Every major corrupt government on the earth wants Wikileaks founder Julian Assange’s head on a plate. His current status is that he is being held, probably tortured and ultimately set to be extradited to the united State, a country whose government and Mockingbird media wanted to assassinate him. Sadly, he’s being betrayed by those who should be outraged at his plight.

Nils Melzer, the U.N. Special Rapporteur on Torture, is one of the very few establishment figures to denounce the judicial lynching of Julian Assange. Melzer’s integrity and courage, for which he has been mercilessly attacked, stand in stark contrast to the widespread complicity of many human rights and press organizations, including PEN America, which has become a de facto subsidiary of the Democratic National Committee.

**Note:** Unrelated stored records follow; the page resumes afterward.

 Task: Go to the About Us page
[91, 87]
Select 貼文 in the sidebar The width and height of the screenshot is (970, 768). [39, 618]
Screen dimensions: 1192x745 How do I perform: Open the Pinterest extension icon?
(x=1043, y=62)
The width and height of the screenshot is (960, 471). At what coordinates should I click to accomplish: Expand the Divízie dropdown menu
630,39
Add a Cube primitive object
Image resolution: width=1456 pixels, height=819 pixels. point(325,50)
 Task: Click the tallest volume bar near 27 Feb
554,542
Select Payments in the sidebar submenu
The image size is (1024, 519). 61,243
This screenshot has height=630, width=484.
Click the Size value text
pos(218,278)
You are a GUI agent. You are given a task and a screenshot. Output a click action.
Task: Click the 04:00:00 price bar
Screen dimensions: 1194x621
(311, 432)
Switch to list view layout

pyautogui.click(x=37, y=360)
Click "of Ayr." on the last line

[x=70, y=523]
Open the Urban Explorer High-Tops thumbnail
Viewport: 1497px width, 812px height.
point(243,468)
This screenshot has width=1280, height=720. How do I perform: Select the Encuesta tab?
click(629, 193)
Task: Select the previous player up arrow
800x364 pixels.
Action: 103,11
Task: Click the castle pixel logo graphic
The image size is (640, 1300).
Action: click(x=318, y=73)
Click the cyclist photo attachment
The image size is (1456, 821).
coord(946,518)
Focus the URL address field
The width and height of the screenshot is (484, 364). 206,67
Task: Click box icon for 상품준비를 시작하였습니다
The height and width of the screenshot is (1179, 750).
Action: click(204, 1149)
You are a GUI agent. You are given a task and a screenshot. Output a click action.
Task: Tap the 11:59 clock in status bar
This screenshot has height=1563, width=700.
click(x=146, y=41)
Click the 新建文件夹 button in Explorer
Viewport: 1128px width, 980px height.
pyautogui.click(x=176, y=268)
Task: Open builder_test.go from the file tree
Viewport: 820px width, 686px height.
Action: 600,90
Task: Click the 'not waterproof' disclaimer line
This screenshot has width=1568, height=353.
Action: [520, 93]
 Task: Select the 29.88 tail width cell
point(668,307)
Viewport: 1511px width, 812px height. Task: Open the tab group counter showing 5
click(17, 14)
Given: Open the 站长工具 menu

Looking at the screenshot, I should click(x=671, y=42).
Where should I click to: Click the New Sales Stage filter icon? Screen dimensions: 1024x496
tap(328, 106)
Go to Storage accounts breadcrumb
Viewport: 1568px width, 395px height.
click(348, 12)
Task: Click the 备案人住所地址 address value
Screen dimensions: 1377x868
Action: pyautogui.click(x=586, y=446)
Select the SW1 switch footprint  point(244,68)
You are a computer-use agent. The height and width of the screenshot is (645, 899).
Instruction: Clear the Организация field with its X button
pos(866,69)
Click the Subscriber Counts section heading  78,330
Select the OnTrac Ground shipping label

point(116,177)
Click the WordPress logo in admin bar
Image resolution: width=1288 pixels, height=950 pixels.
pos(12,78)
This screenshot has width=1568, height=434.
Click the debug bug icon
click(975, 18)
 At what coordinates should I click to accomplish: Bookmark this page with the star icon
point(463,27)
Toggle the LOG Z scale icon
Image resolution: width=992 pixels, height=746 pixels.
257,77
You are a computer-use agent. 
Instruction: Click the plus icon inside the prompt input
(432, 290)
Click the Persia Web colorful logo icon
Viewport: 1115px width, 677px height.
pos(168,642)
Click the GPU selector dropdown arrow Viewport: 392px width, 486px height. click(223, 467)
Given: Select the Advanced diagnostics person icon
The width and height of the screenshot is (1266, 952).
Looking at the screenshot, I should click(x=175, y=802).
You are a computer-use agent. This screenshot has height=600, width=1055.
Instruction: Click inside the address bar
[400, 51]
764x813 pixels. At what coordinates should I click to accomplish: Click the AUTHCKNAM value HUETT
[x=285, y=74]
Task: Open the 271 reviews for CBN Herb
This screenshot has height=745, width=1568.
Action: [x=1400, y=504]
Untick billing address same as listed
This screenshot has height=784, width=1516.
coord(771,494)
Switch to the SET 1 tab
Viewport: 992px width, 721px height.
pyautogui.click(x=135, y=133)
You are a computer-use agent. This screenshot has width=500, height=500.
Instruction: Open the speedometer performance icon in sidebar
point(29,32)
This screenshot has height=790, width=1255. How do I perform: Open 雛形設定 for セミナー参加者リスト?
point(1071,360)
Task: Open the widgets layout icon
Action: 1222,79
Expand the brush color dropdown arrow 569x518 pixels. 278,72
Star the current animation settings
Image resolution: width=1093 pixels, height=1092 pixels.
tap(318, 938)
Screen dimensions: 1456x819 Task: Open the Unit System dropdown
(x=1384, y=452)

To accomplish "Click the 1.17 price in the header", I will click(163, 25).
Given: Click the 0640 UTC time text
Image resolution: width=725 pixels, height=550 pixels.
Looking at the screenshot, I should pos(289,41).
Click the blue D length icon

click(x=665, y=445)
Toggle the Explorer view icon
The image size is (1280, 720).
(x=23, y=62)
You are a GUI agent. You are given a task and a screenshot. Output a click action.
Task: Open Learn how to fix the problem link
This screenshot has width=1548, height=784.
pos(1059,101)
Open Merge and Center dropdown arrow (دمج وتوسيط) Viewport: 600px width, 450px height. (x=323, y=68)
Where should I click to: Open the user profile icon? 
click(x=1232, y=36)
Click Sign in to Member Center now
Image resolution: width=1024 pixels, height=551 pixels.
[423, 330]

Those in power, as Noam Chomsky points out, divide the world into “worthy” and “unworthy” victims. They weep crocodile tears over the plight of Uyghur Muslims persecuted in China while demonizing and slaughtering Muslims in the Middle East. They decry press censorship in hostile states and collude with the press censorship and algorithms emanating from Silicon Valley in the United States. It is an old and insidious game, one practiced not to promote human rights or press freedom but to envelop these courtiers to power in a sanctimonious and cloying self-righteousness. PEN America can’t say the words “Belarus,” “Myanmar” or the Chinese tennis star “Peng Shuai” fast enough, while all but ignoring the most egregious assault on press freedom in our lifetime. PEN America only stopped accepting funding from the Israeli government, which routinely censors and jails Palestinian journalists and writers in Israel and the occupied West Bank, for the literary group’s annual World Voices festival in New York in 2017 when more than 250 writers, poets and publishers, many members of PEN, signed an appeal calling on the CEO of PEN America, Suzanne Nossel, to end PEN America’s partnership with the Israeli government. The signatories included Wallace Shawn, Alice Walker, Eileen Myles, Louis Erdrich, Russel Banks, Cornel West, Junot Díaz and Viet Thanh Nguyen. To stand up for Assange comes with a cost, as all moral imperatives do. And this is a cost the careerists and Democratic Party apparatchiks, who leverage corporate money and corporate backing to seize and deform these organizations into appendages of the ruling class, do not intend to pay.